For the Petersons, having both turning and milling capabilities along with a pallet changer opens up new opportunities. “We could have bought a five-axis mill/turn, but we invested in a six-pallet pool, too,” Mrs. Peterson says. “It gives us the opportunity to have three tables for milling and turning, plus three tables just for milling. It expands our opportunities to do different kinds of jobs and work on several things at once.”
So far, the machine has been used principally in large prototyping work, including both turning and non-turning applications. “The pallet changer is really useful for keeping it running while we tinker with work on the pallets,” Mr. Peterson says. “This keeps her making chips while we do prep work for other parts.”
Additionally, if the shop run into difficulty during a job, it can switch out parts and let the machine do its work as the operator makes any needed adjustments. “A lot of shops see automation as something for making lots of parts,” Mr. Peterson says. “But we have had success doing high-mix, low-volume work with the pallet changer because it keeps us productive when we would otherwise have to stop the machine.”
Lead machinist Steve Carper agrees. “It used to be that when a part finished, you had to rush to get the next part loaded up,” he says. “With all of our automation, there is no rush because I’ve already prepared the next workpiece and the tooling. We can get more work done, and I don’t have to drop what I’m doing to keep the machines running.”
Cautiously Moving to Lights Out Prototyping
Another major draw for the DMC 85? Lights-out production for a job shop. “We have been interested in pursuing lights-out machining for a while now,” Mr. Peterson says. “But working lights-out isn’t something you can put together overnight.”
Mr. Peterson recognized immediately that lights-out machining requires a fundamental change in approach. When the company decided unattended machining was a goal to pursue, it invested in Vericut software to ensure that tool paths were perfect. Additionally, it invested in Haimer shrink-fit technology to ensure the rigidity and precision of its tooling. However, that was not enough for Mr. Peterson to feel comfortable machining overnight, but the additional features of the DMC 85 do ease his concerns.
The new machine has numerous functions that make lights-out production more attainable. For starters, the ability to set up pallets and load the tool magazine was needed, but that is not the end of it. As with the DMU 65, the machine came with MPC for vibration monitoring and crash prevention and 3D Quickset, a program for automating the process for establishing the position of the part, further easing fears of scrapped parts or damaged machinery. Additionally, the control came with the new Tool Control Center (TCC) from DMG MORI.
TCC is a system that can detect chips in the work area that can interfere with cuts, in addition to monitoring the cutting edge. Together with MCC, it validates and catches potential problems before they become major issues, preventing chatter and avoiding damage to the tool or spindle. More than that, the TCC software enables the machine to adjust feed rates or switch out tools to compensate for potential problems it identifies, which helps the user to trust a machine tool will do what it’s supposed to.
Even with this system, Mr. Peterson is being cautious. “We are still making sure our setup will be able to handle unattended machining,” he says. “Before we pull the trigger, I want to be certain it will work without a hitch.” This fits the style with which he and Mrs. Peterson run the business: They patiently conduct the research needed to ensure their success with every new investment.
#####
What to work on:
a - Repeat everything in the DMC 85 article from "Even with this" down to "every new investment.", word for word.
b - Based on the DMC 85 article, why has the pallet changer worked well for the shop's high-mix, low-volume work? Answer in one to three sentences.

Source data:
#####
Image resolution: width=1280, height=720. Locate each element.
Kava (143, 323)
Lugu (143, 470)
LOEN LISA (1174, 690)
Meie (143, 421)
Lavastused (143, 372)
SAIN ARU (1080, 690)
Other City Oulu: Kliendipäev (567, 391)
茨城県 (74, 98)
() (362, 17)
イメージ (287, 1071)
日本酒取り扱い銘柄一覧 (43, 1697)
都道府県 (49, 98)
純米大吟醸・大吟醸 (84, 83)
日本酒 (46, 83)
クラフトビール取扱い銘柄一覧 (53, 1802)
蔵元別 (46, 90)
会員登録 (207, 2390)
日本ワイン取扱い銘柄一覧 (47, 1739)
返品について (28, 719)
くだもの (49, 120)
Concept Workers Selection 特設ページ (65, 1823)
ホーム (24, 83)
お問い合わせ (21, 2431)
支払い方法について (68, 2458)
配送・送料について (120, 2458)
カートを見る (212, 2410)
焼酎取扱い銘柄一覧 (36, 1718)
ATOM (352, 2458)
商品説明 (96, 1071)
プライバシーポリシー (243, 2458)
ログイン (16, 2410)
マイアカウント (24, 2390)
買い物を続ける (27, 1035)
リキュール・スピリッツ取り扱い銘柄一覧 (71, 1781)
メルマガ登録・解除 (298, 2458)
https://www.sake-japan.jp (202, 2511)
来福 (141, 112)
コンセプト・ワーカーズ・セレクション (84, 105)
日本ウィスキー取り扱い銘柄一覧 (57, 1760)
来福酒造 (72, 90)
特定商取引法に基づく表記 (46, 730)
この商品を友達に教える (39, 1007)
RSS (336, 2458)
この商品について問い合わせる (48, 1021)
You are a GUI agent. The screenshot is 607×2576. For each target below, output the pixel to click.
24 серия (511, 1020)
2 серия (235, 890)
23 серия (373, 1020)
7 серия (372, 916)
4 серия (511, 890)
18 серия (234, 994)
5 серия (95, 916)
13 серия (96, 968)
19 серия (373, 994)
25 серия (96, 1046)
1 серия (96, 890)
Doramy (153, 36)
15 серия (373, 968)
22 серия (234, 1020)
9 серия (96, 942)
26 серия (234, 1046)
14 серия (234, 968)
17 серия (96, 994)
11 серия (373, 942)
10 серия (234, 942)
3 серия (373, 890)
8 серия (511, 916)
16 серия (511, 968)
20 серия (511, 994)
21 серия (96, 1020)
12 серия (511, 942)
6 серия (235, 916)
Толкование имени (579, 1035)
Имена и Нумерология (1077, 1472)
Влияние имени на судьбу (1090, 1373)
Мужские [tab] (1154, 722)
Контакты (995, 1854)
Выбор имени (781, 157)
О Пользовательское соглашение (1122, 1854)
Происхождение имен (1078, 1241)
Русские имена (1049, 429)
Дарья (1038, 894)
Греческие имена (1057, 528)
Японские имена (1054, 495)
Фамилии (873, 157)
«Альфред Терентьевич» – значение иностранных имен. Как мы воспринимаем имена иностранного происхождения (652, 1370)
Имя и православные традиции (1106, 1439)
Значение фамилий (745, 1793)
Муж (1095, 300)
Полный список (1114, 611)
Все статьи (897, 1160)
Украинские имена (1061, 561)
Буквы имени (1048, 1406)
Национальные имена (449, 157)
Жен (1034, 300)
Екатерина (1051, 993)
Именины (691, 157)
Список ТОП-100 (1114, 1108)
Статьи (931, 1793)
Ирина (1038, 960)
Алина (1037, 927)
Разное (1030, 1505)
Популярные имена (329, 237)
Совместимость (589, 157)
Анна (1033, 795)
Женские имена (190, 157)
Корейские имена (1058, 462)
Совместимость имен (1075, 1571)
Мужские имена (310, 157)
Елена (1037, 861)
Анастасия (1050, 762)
#####
Solved problems:
a -
Even with this system, Mr. Peterson is being cautious. “We are still making sure our setup will be able to handle unattended machining,” he says. “Before we pull the trigger, I want to be certain it will work without a hitch.” This fits the style with which he and Mrs. Peterson run the business: They patiently conduct the research needed to ensure their success with every new investment.

b - The pallet changer keeps the shop productive when it would otherwise have to stop the machine. If a job runs into difficulty, the shop can switch out parts and let the machine keep working while the operator makes the needed adjustments.